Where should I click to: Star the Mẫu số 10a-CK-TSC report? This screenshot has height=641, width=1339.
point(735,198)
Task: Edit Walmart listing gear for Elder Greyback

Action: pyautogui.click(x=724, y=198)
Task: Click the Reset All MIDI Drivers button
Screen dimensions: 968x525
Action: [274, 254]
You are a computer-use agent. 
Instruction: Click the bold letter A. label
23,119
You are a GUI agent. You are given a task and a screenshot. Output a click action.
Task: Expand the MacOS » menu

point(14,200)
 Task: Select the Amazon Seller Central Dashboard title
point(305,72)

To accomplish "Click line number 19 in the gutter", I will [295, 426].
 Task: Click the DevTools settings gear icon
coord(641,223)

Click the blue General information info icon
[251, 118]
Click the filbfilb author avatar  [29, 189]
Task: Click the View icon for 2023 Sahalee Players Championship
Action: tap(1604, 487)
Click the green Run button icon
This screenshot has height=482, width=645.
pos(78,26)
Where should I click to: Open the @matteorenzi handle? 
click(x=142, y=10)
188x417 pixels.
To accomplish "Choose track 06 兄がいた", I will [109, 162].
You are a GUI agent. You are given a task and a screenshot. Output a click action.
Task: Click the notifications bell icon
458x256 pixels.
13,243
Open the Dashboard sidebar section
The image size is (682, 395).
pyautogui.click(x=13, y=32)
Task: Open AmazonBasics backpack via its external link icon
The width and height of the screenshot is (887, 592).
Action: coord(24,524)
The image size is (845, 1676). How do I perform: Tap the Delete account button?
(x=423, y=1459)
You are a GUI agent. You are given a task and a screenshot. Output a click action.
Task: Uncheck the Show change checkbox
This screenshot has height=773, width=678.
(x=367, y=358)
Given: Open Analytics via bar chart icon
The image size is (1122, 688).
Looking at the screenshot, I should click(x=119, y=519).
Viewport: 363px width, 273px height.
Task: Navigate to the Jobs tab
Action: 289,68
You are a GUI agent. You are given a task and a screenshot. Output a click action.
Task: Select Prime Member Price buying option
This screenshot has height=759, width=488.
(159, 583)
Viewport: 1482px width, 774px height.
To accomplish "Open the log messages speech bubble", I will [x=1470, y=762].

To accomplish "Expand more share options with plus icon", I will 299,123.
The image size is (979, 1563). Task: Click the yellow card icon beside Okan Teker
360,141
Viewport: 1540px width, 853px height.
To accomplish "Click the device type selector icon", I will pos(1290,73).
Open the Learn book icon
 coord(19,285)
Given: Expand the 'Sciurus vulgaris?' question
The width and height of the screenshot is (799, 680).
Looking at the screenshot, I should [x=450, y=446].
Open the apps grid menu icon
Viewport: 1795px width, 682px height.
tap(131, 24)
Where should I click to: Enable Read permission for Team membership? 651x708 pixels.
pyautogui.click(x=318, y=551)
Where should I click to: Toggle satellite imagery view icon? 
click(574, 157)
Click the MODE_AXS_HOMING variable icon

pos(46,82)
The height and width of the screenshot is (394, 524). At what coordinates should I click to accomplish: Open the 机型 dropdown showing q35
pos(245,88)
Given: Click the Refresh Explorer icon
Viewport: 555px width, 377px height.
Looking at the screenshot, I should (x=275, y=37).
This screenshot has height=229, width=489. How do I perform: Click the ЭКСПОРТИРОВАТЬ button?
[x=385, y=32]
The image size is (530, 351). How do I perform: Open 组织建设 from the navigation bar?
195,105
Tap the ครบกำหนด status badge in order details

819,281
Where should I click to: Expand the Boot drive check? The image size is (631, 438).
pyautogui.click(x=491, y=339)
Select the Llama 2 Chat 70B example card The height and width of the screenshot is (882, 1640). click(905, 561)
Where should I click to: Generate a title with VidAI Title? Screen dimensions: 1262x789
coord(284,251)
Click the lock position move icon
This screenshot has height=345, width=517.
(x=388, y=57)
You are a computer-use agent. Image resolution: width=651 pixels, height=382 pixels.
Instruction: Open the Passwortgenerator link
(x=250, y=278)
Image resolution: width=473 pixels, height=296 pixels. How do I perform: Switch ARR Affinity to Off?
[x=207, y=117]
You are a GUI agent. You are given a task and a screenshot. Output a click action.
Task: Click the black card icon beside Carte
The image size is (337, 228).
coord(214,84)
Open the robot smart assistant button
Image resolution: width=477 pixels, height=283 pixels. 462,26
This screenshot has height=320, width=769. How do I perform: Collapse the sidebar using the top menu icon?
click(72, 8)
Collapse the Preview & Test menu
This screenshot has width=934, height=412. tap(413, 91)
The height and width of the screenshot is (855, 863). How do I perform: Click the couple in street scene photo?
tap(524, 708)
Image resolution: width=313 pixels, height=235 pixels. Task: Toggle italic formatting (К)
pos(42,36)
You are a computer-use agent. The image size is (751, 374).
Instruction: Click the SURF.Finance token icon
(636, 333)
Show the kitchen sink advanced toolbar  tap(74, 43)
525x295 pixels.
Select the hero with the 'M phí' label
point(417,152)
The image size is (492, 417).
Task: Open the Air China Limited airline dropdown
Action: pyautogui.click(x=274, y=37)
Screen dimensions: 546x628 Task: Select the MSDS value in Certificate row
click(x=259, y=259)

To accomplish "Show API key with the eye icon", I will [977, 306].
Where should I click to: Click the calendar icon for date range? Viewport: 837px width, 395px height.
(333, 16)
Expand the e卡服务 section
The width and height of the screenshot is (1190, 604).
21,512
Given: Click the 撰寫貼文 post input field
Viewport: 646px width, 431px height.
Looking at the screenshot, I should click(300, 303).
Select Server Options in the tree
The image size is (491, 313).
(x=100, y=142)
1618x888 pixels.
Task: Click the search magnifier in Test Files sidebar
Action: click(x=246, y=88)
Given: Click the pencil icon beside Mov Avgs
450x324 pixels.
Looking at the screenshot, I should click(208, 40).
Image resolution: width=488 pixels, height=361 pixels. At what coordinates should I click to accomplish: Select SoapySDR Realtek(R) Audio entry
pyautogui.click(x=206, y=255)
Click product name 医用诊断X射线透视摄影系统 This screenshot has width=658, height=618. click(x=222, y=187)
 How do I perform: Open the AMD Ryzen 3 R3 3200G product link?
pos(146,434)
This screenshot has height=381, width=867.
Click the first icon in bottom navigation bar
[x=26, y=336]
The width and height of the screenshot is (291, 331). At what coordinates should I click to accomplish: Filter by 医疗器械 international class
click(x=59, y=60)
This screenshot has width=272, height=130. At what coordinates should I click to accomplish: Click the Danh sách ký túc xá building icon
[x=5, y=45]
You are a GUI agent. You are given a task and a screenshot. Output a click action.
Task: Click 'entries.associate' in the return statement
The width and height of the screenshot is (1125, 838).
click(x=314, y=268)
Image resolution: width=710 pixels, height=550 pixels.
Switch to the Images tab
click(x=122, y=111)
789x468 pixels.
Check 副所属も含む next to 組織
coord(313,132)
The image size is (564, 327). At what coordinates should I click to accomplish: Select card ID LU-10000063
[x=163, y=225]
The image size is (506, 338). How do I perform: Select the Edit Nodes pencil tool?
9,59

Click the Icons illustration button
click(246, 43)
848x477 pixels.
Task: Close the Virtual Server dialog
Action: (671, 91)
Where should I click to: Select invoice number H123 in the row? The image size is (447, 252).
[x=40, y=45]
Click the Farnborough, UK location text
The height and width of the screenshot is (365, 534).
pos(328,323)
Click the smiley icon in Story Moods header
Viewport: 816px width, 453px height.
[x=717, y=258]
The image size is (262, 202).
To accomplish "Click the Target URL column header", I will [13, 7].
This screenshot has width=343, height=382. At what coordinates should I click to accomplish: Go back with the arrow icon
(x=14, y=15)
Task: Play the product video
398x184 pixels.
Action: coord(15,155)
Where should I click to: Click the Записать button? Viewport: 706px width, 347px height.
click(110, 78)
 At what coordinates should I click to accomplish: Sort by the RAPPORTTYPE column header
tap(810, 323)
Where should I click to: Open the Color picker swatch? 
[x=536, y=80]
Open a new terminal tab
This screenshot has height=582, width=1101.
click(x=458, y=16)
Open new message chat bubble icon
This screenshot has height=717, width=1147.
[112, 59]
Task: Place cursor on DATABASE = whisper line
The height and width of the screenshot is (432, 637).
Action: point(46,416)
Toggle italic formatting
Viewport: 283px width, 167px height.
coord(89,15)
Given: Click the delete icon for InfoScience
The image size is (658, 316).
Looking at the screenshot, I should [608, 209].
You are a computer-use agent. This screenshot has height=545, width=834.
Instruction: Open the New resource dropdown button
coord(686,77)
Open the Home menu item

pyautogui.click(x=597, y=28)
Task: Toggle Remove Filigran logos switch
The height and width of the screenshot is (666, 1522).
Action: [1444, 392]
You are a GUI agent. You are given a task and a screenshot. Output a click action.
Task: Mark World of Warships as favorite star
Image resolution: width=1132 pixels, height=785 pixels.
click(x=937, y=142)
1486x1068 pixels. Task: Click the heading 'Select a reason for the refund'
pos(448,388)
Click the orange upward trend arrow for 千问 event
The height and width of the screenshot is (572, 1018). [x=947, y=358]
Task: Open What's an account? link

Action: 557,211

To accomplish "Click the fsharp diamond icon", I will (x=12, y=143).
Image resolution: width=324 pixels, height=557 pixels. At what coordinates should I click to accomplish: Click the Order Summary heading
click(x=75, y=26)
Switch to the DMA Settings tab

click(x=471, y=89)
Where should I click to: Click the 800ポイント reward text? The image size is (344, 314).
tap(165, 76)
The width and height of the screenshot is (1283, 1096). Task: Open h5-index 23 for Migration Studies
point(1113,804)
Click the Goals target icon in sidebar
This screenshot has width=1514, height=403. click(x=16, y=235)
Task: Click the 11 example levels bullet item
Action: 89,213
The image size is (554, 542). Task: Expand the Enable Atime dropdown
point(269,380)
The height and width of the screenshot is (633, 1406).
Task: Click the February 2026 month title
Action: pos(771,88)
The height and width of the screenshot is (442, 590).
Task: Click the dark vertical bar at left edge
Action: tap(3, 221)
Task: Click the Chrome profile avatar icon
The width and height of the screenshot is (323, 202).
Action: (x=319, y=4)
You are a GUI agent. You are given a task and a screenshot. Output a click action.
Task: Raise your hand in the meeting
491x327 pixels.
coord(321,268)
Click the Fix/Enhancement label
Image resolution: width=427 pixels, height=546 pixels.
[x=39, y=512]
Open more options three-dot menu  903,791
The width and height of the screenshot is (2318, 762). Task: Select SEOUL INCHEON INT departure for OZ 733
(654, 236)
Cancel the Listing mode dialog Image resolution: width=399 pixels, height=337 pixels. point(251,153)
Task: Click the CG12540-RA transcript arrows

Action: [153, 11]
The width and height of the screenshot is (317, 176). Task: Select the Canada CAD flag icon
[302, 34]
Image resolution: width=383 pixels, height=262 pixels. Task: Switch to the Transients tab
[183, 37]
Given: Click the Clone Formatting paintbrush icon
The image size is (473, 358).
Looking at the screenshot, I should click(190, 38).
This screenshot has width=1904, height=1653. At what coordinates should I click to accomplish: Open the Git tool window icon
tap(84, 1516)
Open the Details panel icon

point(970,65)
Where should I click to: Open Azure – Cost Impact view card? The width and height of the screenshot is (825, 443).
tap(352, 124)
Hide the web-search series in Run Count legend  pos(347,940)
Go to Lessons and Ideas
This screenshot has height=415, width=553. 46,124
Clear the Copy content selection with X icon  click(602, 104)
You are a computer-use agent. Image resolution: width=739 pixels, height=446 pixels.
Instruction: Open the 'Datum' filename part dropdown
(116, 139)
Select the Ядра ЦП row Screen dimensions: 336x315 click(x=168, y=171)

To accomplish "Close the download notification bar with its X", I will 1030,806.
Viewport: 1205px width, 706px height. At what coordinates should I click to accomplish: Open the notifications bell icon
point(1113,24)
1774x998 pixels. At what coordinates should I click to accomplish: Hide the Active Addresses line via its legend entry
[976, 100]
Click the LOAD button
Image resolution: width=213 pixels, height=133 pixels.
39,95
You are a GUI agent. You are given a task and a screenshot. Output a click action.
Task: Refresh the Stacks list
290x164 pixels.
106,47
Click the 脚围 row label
────────
Print the lines exactly as they appear, from the start through the line containing "(x=367, y=358)", including that line.

EXERCISE RESULT ->
Where should I click to: Star the Mẫu số 10a-CK-TSC report? This screenshot has height=641, width=1339.
point(735,198)
Task: Edit Walmart listing gear for Elder Greyback

Action: pyautogui.click(x=724, y=198)
Task: Click the Reset All MIDI Drivers button
Screen dimensions: 968x525
Action: [274, 254]
You are a computer-use agent. 
Instruction: Click the bold letter A. label
23,119
You are a GUI agent. You are given a task and a screenshot. Output a click action.
Task: Expand the MacOS » menu

point(14,200)
 Task: Select the Amazon Seller Central Dashboard title
point(305,72)

To accomplish "Click line number 19 in the gutter", I will [295, 426].
 Task: Click the DevTools settings gear icon
coord(641,223)

Click the blue General information info icon
[251, 118]
Click the filbfilb author avatar  [29, 189]
Task: Click the View icon for 2023 Sahalee Players Championship
Action: tap(1604, 487)
Click the green Run button icon
This screenshot has height=482, width=645.
pos(78,26)
Where should I click to: Open the @matteorenzi handle? 
click(x=142, y=10)
188x417 pixels.
To accomplish "Choose track 06 兄がいた", I will [109, 162].
You are a GUI agent. You are given a task and a screenshot. Output a click action.
Task: Click the notifications bell icon
458x256 pixels.
13,243
Open the Dashboard sidebar section
The image size is (682, 395).
pyautogui.click(x=13, y=32)
Task: Open AmazonBasics backpack via its external link icon
The width and height of the screenshot is (887, 592).
Action: coord(24,524)
The image size is (845, 1676). How do I perform: Tap the Delete account button?
(x=423, y=1459)
You are a GUI agent. You are given a task and a screenshot. Output a click action.
Task: Uncheck the Show change checkbox
This screenshot has height=773, width=678.
(x=367, y=358)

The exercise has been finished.